Learn Python Libraries: NumPy, Pandas, Matplotlib, Requests, and Web Scraping - Textnotes

Learn Python Libraries: NumPy, Pandas, Matplotlib, Requests, and Web Scraping


Explore essential Python libraries for data manipulation, visualization, web scraping, and API integration. Learn NumPy, Pandas, Matplotlib, Requests, BeautifulSoup, and Scrapy with examples.

Objective:

Learn popular Python libraries to perform practical programming tasks such as data manipulation, visualization, API requests, and web scraping.

Topics and Examples:

1. NumPy: Arrays and Vectorized Operations

NumPy is a library for numerical computing in Python.
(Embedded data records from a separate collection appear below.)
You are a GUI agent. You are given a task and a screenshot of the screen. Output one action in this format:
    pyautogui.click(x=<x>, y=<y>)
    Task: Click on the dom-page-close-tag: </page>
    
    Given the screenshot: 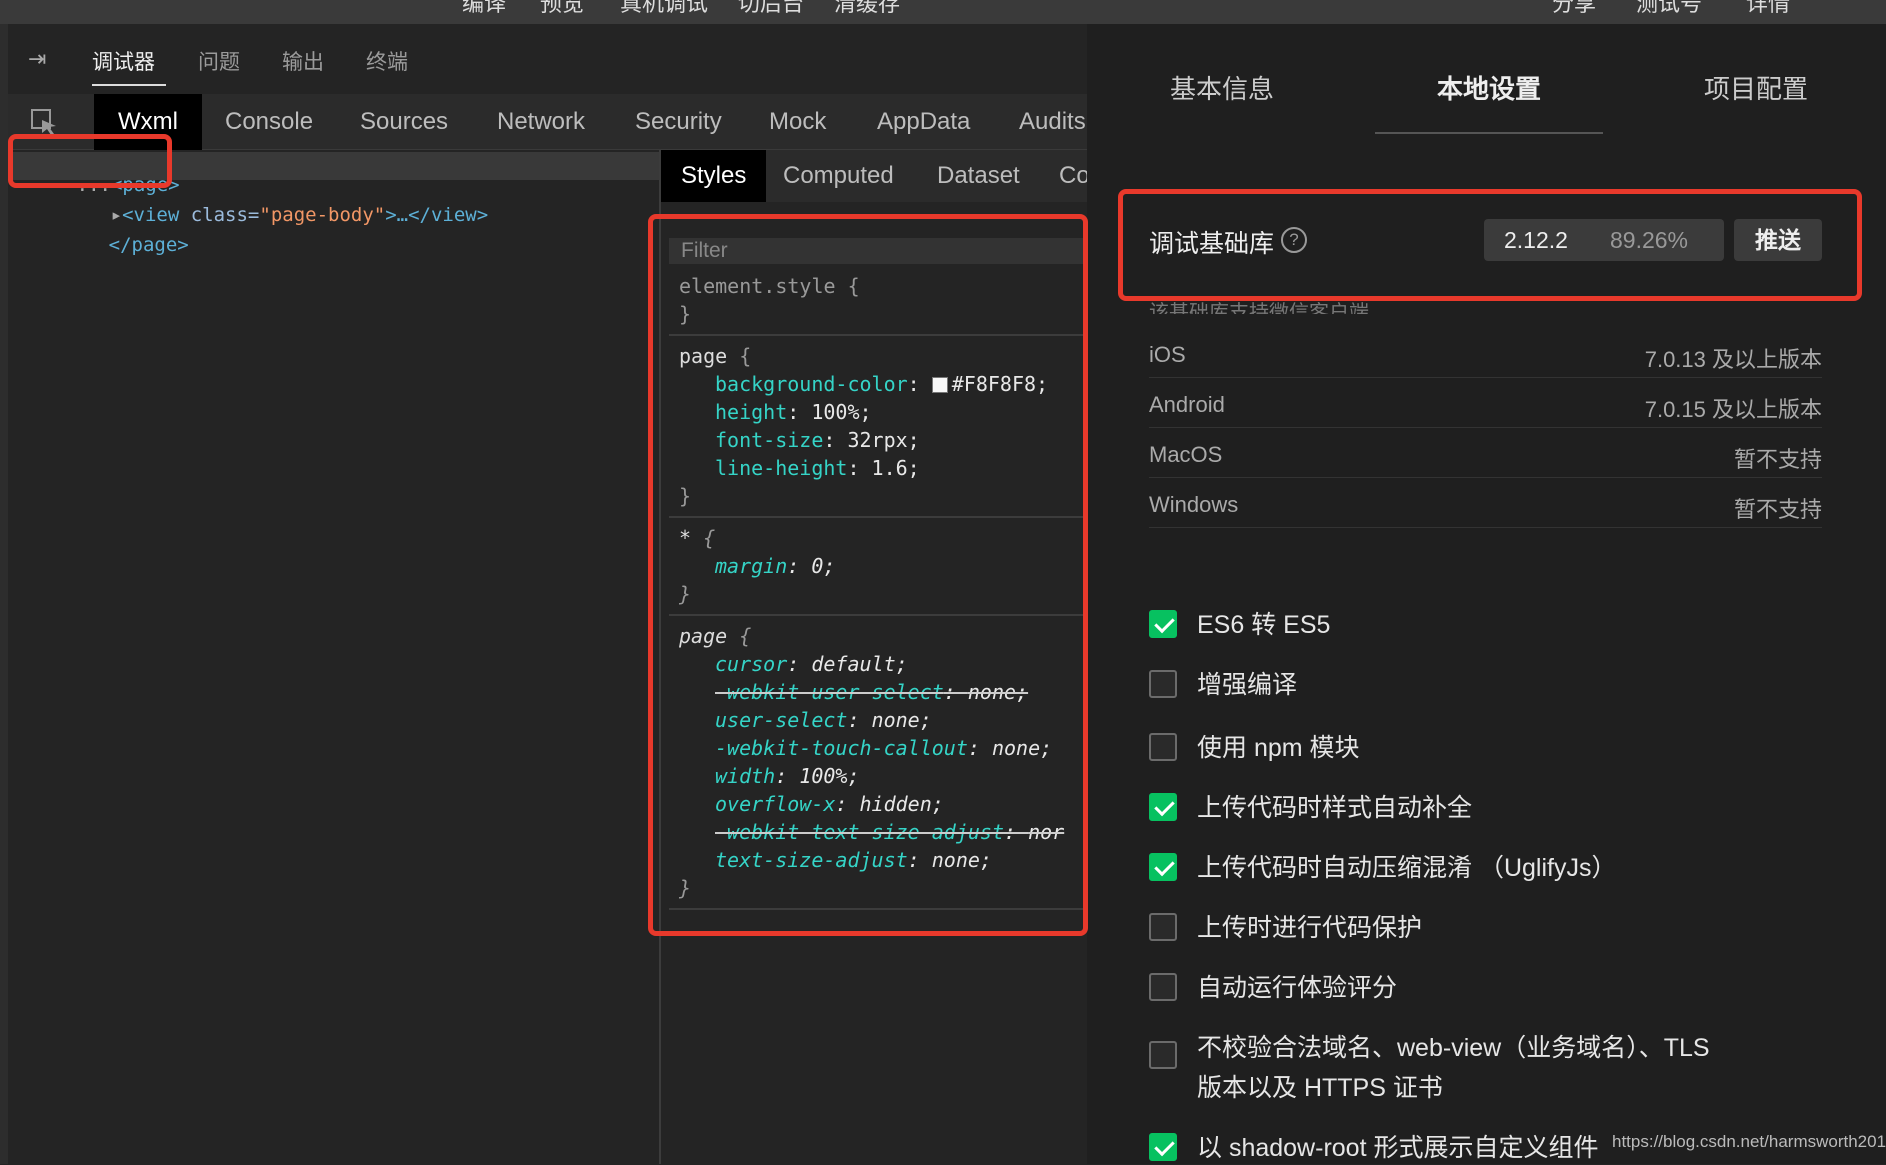 What is the action you would take?
    pyautogui.click(x=148, y=245)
It provides support for multidimensional arrays and vectorized operations.

Example:


import numpy as np

# Create NumPy array
arr = np.array([1, 2, 3, 4])
print(arr) # [1 2 3 4]

# Vectorized operations
print(arr + 10) # [11 12 13 14]
print(arr * 2) # [2 4 6 8]

# 2D array
matrix = np.array([[1, 2], [3, 4]])
print(matrix)

2. Pandas: DataFrames, Series, CSV/Excel Operations

Pandas is used for data manipulation and analysis.

Example:


import pandas as pd

# Create a DataFrame
data = {'Name': ['Chinmaya', 'Rout'], 'Age': [25, 26]}
df = pd.DataFrame(data)
print(df)

# Read CSV
# df = pd.read_csv("data.csv")

# Write CSV
# df.to_csv("output.csv", index=False)

# Access columns
print(df['Name'])

# Series
ages = pd.Series([25, 26, 27])
print(ages)

3. Matplotlib / Seaborn: Data Visualization

  1. Matplotlib: Basic plotting library
  2. Seaborn: Statistical plotting, built on Matplotlib

Example:


import matplotlib.pyplot as plt
import seaborn as sns

# Matplotlib plot
x = [1, 2, 3, 4]
y = [10, 20, 25, 30]
plt.plot(x, y)
plt.title("Line Plot")
plt.xlabel("X-axis")
plt.ylabel("Y-axis")
plt.show()

# Seaborn plot
data = sns.load_dataset("tips")
sns.barplot(x="day", y="total_bill", data=data)
plt.show()

4. Requests: HTTP Requests, APIs

The Requests library allows sending HTTP requests to interact with web services and APIs.

Example:


import requests

response = requests.get("https://api.github.com")
print(response.status_code) # 200
print(response.json()) # JSON response

5. BeautifulSoup / Scrapy: Web Scraping

  1. BeautifulSoup: Parse HTML and extract data
  2. Scrapy: Advanced web scraping framework

BeautifulSoup Example:


from bs4 import BeautifulSoup
import requests

url = "https://www.example.com"
response = requests.get(url)
soup = BeautifulSoup(response.text, "html.parser")

# Extract all links
for link in soup.find_all("a"):
print(link.get("href"))

Scrapy (basic command to start a project):


scrapy startproject myproject
scrapy crawl myspider

This section covers essential Python libraries for intermediate learners, including data manipulation with NumPy and Pandas, visualization with Matplotlib/Seaborn, API interaction with Requests, and web scraping with BeautifulSoup/Scrapy.